共産党機関紙・人民日報系ソーシャルメディア「侠客島」によると、党中央政治局常務委員と委員、国務委員のほかに、新型肺炎の感染拡大防止対策チームの責任者らが出席した。各地の省・市・県の各レベルの政府機関と各部門、軍、武装警察などでは、臨時会場を設け、会議に参加した。
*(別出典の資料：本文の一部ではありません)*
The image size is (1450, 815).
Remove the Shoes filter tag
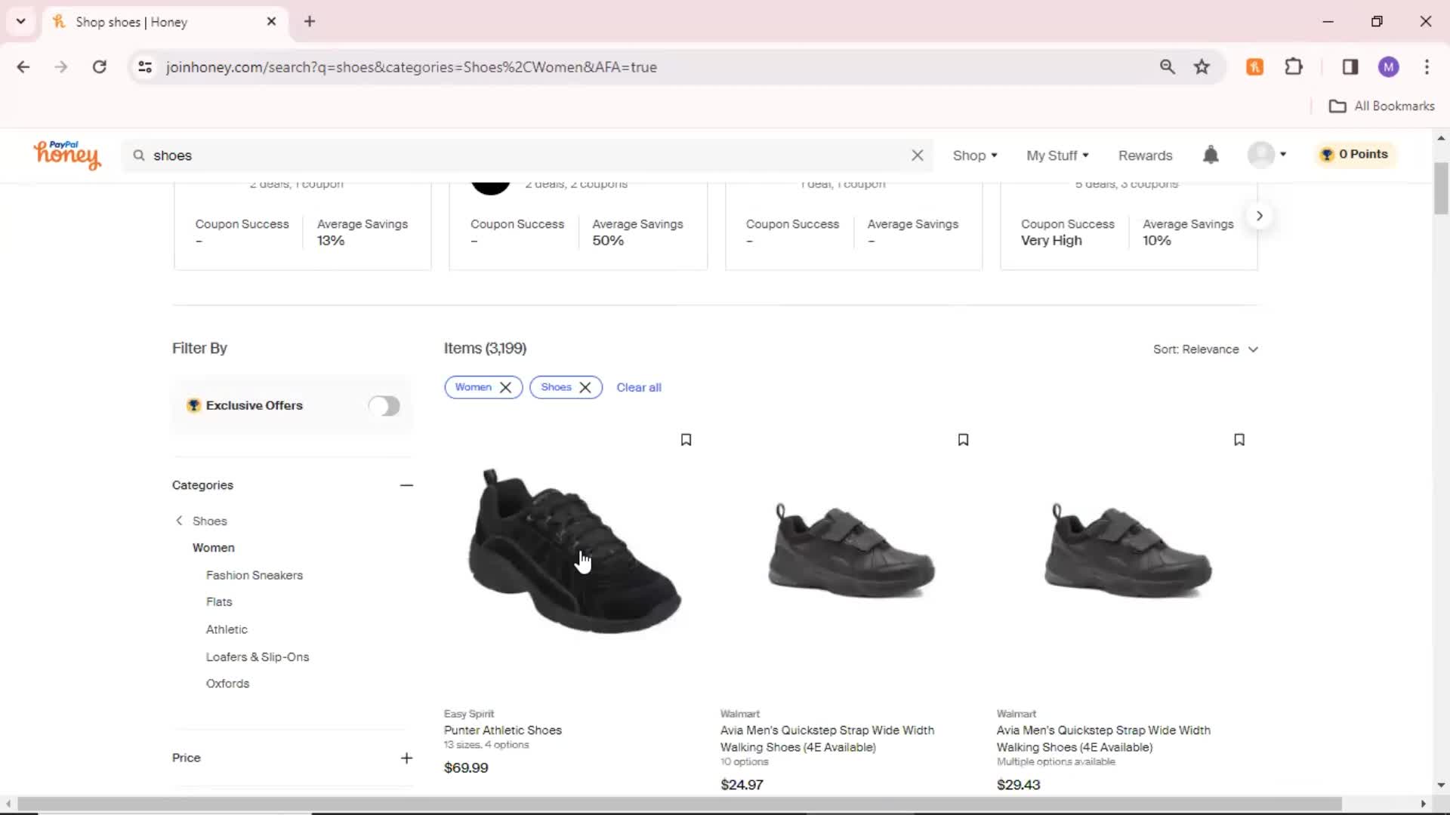point(585,387)
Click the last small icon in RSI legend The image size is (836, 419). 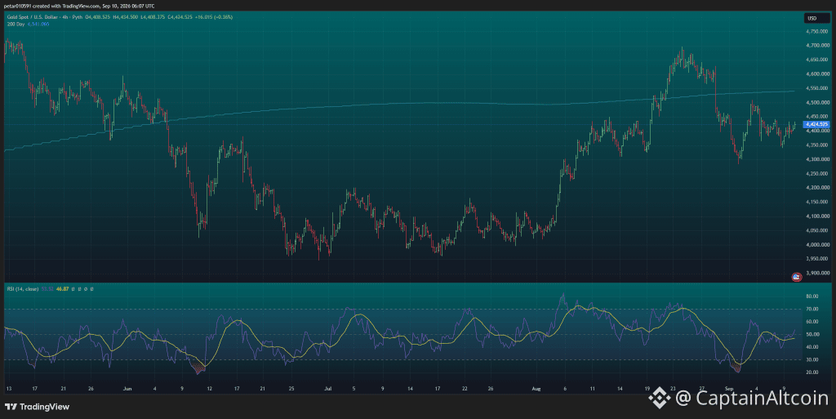coord(91,289)
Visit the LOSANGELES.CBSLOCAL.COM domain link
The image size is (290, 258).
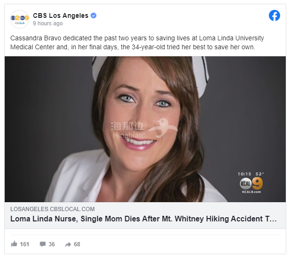pyautogui.click(x=53, y=209)
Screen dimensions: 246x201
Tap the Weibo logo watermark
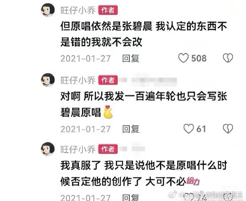point(173,195)

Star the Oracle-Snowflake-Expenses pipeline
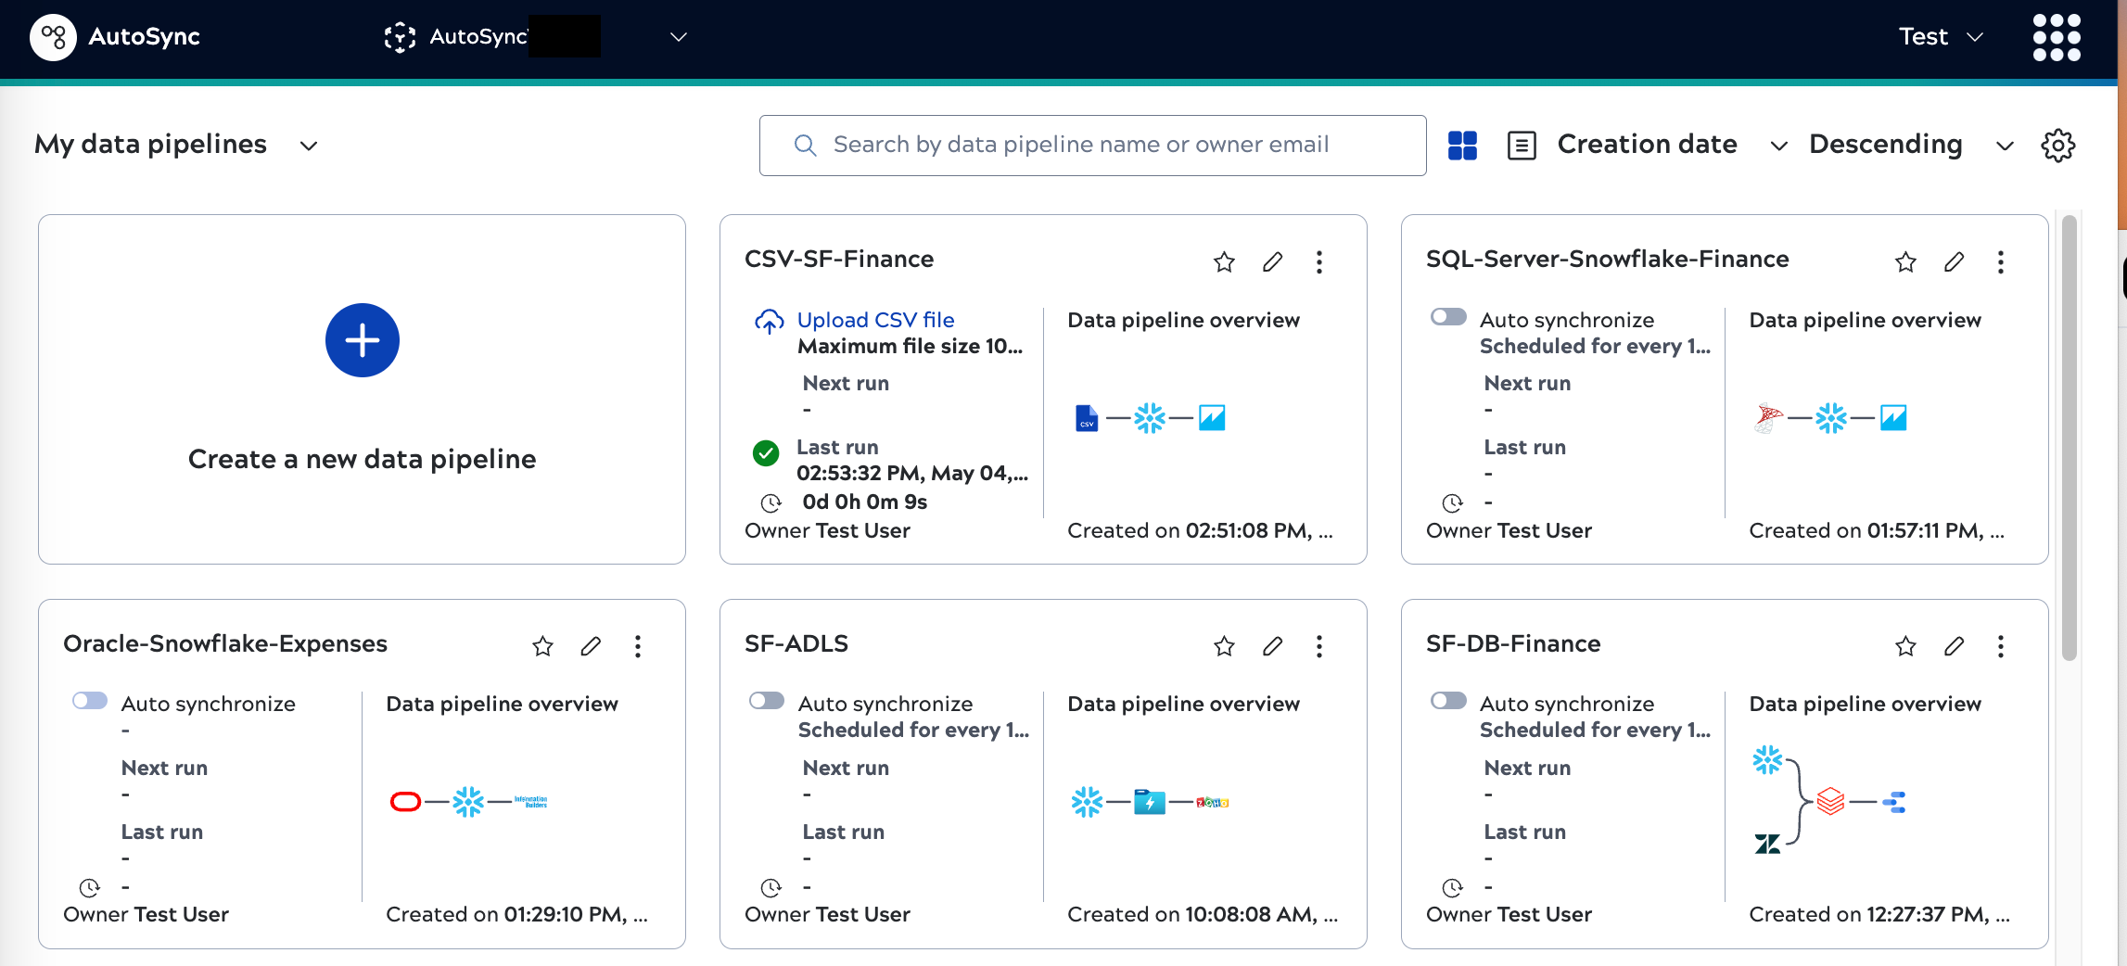pos(542,646)
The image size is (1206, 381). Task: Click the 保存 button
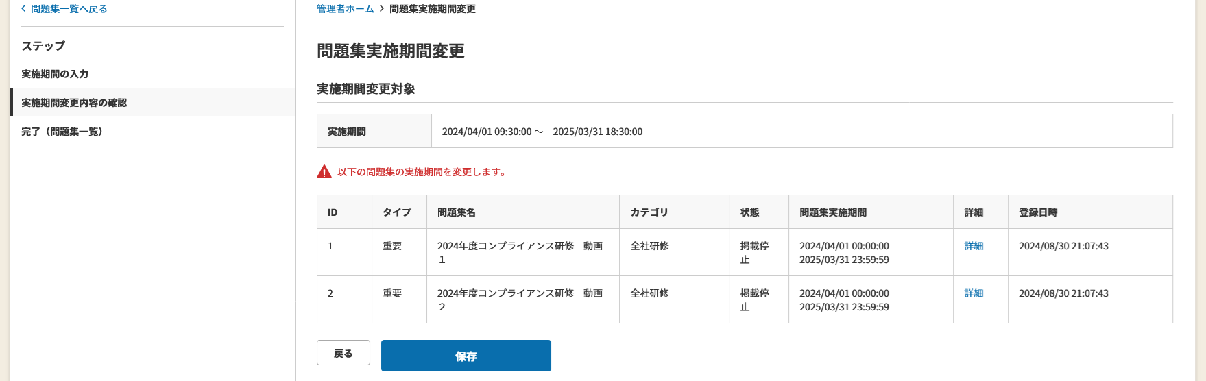[466, 356]
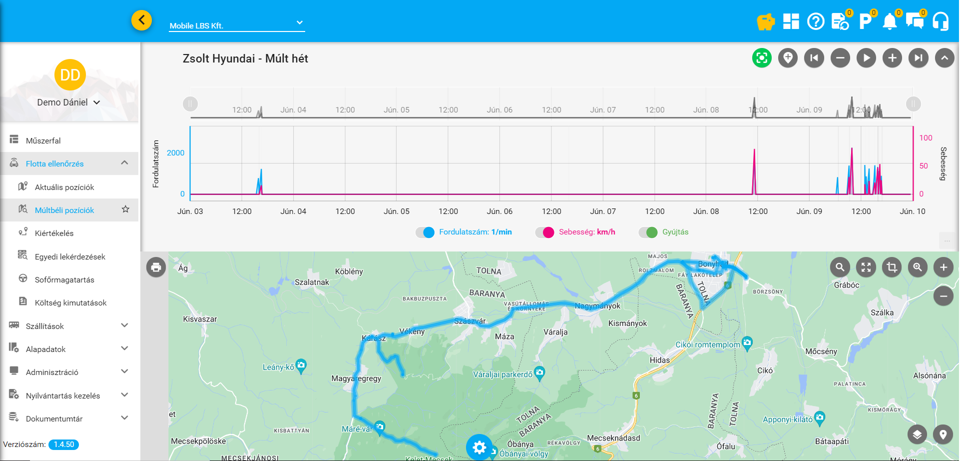Image resolution: width=960 pixels, height=461 pixels.
Task: Click the yellow back arrow button
Action: (x=141, y=21)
「侠客島」は、当局が異例な電話会議を行ったことについて、「会議内容が非常に重要であることと、会議が非常に緊急であることが示されたほか、テレビ電話会議を通して、すべての会場にいる出席者が直接に上層部の声を聞くことができ、(指示を伝達する中で)情報の減少と消失や誤解を減らすことができる」と主張した。
大紀元コメンテーターの夏小強氏は、習政権は依然として「政令が中南海(政治の中枢)から出ることが難しい」との局面から脱していないと指摘した。多くの地方政府は、中央政府からの指示に抵抗し、命令を実施しないという。
夏氏が23日に発表した評論記事で、中共肺炎(新型肺炎)の感染が急速に拡大するなか、「多くの地方政府が表面的には中央政府の命令に従っているように見えるが、実際は各自に対策や措置を進めている」とした。
湖北省武漢市政府は、テレビ電話会議の翌日の24日午前に通知を出し、一部の封鎖措置を解除し、市内に滞在する他の地方の出身者などが市外に出ることを認めた。しかし、その約3時間後、通知を撤回した。市政府は、市防疫指揮チームの交通部門が「主要な幹部からの同意を得ることなく発表」したとし、同時に、防疫対策に関する「習近平総書記の重要な指示を徹底的に実行する」と強調した。
海外中国問題評論家や国内のネットユーザーの間では、武漢市の「朝令暮改」は地方政府と中央政府の対立を改めて浮き彫りにしたとの見方が広がった。
習近平氏は、地方政府が指導部の指令を棚上げにすることで、感染防止措置が失敗に終わり、自らが責任を負わなければならないことを恐れ、23日のテレビ電話会議を通じて、直接に下部・末端組織に対して命令を下したとみられる。